* Instructions *
[1] In the list of sourced books on the poem page, who is named as the author of The Golem?
[2] Transcribe the poem page from "Reflection: So what" to "poet, or poet-as-shaman.".

* Article *
+ + + +
Not a little nettled
One can imagine that
Sufficient time had elapsed

I am no longer young
We picked up the pace
Your own story grows

The lonely darkness
He went through the motions
Responsible as the stars

From every possible angle
Harmonize the art
Surprised you remember how


Books sourced:

The Real Wrexham G. Daves
The Magnificent Obsession L.C. Douglas
Gilgamesh -- A Verse Narrative Mason
How the Irish Saved Civilization T. Cahill
Endless Path R. Martin
And a Voice to Sing With J. Baez
The Drummer's Path S. G. Wilson
The Golem I. B. Singer
Albert Einstein In His Own Words Einstein

Reflection: So what is this poem about? I think it is about the responsibility (?) the burden (?) the other responsibilities of the shamanic poet, or poet-as-shaman.

The last stanza says it all: (In) The lonely darkness / He went through the motions / Responsible as the stars / From every possible angle / (to) Harmonize the art / Surprised you remember how

The poet evolves through many selves, many "I"s, not just in a lifetime but sometimes in the course of a single day. The worldly one who brings in the wood or washes the dishes or makes dinner, isn't of much use when it comes to writing a poem like "From now on, we". In the last line he is talking to himself. He is always surprised that he remembers how to "harmonize the art". The "art" is, of course, the writing of this kind of open-ended, soul-liberating poem that enters upon unexplored territory outside of my familiar beat. The "lonely darkness" is the self-imposed blindness of starting out in the pitch dark of uncharted space, inching my way along, feeling for objects, peering into the darkness for any kind of illumination.
+ + + +
Item position records
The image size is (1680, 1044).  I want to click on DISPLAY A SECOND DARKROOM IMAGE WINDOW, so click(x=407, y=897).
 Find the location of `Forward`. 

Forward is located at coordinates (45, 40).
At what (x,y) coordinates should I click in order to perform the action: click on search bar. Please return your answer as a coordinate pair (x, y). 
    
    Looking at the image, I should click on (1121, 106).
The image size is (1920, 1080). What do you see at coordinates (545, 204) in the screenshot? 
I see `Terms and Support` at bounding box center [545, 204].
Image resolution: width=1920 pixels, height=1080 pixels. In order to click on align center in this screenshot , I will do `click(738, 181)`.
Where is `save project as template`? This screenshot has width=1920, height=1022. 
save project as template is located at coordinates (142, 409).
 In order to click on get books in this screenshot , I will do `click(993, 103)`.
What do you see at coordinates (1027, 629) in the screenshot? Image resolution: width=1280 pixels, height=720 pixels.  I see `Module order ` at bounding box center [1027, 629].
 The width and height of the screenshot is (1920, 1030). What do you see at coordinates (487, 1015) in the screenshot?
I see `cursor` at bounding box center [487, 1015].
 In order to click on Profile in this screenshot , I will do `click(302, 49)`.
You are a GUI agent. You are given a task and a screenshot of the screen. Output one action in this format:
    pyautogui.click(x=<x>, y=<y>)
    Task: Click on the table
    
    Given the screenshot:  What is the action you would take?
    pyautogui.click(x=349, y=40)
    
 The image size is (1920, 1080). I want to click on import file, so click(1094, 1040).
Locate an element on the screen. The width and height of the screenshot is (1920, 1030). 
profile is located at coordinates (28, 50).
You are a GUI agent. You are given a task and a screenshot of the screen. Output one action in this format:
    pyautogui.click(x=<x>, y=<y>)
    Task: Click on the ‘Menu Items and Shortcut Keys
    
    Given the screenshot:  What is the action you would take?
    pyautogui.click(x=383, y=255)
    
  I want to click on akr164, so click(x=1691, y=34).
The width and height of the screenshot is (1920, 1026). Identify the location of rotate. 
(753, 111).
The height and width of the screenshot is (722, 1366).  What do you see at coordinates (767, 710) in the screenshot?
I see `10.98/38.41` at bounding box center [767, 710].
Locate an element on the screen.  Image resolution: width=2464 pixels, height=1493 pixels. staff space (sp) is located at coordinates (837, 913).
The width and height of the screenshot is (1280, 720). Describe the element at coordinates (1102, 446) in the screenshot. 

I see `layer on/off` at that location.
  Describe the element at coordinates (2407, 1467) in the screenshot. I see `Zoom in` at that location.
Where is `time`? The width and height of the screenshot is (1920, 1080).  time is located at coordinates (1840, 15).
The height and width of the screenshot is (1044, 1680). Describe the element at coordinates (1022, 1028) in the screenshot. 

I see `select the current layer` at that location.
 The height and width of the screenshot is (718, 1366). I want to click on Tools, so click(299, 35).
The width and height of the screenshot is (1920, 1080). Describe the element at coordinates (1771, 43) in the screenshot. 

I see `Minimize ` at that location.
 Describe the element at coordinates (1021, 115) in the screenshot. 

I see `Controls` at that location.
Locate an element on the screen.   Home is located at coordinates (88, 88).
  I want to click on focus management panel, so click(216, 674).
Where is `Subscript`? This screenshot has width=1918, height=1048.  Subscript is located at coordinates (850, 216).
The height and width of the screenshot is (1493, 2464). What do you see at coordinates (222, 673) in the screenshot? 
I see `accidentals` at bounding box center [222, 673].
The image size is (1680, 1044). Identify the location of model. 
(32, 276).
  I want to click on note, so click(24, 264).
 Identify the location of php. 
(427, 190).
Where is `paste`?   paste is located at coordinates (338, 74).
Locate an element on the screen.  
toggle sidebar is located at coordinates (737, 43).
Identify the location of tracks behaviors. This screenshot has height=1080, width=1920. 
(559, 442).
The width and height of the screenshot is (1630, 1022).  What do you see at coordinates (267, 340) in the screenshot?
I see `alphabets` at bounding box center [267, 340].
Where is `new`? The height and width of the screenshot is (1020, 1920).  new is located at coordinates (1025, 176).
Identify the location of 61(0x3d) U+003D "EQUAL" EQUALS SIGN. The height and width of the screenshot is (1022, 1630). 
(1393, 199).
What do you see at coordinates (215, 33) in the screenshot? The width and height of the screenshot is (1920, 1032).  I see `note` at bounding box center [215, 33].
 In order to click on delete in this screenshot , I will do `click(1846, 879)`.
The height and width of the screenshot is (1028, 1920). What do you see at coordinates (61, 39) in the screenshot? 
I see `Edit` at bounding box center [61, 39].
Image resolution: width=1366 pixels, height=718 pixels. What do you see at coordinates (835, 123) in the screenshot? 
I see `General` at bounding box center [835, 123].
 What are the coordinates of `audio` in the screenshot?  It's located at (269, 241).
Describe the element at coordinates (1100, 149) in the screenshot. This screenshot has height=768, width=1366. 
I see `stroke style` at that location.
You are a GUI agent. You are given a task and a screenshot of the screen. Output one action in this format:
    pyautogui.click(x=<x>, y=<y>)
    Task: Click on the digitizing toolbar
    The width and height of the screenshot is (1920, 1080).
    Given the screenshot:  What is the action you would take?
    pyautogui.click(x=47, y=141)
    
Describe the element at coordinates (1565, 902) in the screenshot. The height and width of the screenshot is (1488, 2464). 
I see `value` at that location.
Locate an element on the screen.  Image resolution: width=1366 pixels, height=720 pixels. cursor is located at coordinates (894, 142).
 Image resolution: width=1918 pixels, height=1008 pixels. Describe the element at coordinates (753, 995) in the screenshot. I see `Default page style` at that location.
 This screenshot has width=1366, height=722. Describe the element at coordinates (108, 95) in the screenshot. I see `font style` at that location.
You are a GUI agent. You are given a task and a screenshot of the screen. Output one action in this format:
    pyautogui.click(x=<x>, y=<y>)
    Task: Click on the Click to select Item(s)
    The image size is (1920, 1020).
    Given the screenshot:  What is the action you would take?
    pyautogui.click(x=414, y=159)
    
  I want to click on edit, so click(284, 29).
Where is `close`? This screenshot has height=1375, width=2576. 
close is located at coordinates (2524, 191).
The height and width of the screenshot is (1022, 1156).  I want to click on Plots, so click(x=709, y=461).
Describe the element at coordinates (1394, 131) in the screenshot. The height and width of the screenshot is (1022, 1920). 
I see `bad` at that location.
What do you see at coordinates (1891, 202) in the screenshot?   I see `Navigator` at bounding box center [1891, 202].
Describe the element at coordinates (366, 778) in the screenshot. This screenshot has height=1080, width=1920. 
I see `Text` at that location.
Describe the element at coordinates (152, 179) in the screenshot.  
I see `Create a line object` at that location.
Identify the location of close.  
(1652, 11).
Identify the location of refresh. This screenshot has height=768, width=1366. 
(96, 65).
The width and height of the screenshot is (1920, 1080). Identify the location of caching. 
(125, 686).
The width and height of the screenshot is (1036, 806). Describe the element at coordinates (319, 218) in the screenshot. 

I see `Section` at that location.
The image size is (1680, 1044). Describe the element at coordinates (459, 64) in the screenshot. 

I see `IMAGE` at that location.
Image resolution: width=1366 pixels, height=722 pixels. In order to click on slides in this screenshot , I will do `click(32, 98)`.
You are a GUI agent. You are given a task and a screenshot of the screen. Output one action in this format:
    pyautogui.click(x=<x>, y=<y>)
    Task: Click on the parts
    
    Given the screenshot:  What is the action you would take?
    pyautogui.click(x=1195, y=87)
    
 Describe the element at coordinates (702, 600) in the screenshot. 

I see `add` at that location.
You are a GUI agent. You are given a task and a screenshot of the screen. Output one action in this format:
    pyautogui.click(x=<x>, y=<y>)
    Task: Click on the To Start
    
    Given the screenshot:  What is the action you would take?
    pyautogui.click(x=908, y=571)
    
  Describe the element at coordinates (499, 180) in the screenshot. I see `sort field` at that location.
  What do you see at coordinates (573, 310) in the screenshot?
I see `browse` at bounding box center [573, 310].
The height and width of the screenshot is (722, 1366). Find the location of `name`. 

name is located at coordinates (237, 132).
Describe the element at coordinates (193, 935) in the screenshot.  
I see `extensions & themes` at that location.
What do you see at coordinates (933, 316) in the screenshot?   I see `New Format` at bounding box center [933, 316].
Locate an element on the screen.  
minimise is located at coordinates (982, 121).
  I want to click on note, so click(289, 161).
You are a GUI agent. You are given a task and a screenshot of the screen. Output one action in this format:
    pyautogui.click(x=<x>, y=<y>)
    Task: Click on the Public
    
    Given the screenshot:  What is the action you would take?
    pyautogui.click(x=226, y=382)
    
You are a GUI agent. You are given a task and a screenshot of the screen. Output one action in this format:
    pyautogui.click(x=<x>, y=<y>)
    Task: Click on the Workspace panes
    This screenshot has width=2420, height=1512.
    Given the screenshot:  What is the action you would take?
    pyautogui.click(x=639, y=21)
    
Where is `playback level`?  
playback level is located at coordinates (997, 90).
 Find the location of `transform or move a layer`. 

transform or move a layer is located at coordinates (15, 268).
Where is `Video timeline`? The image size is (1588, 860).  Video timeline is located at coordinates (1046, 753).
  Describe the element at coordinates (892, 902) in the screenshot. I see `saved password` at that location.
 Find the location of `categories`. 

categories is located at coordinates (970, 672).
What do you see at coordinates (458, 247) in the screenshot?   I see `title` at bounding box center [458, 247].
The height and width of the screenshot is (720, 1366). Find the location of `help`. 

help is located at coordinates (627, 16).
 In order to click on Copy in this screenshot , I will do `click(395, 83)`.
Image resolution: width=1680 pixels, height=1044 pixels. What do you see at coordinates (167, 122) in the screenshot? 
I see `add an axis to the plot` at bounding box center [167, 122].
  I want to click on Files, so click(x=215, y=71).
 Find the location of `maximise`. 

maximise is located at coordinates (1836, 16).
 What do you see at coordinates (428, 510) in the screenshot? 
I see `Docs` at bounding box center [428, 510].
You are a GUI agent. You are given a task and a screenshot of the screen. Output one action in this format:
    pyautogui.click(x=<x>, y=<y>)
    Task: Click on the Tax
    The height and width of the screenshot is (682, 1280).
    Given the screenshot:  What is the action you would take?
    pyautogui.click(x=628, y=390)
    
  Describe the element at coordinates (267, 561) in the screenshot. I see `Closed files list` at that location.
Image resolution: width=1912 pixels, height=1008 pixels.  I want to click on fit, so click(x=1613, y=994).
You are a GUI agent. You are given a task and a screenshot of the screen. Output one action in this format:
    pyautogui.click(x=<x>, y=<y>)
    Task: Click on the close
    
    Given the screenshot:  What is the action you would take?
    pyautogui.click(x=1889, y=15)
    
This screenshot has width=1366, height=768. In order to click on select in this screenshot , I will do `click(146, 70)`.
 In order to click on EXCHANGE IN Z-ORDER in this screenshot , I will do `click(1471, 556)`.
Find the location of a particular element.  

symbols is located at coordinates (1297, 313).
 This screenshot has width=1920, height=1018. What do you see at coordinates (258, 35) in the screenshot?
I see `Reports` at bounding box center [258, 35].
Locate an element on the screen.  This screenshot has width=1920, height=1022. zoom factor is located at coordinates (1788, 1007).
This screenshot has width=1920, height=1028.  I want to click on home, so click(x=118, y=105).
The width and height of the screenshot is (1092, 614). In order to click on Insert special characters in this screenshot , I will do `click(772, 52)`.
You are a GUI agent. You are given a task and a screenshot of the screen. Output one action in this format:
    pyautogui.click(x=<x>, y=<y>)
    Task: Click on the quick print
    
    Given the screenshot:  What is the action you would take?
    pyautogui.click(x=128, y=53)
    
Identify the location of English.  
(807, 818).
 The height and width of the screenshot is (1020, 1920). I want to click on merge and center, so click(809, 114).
+ + + +
* Results by task *
[1] I. B. Singer

[2]
Reflection: So what is this poem about? I think it is about the responsibility (?) the burden (?) the other responsibilities of the shamanic poet, or poet-as-shaman.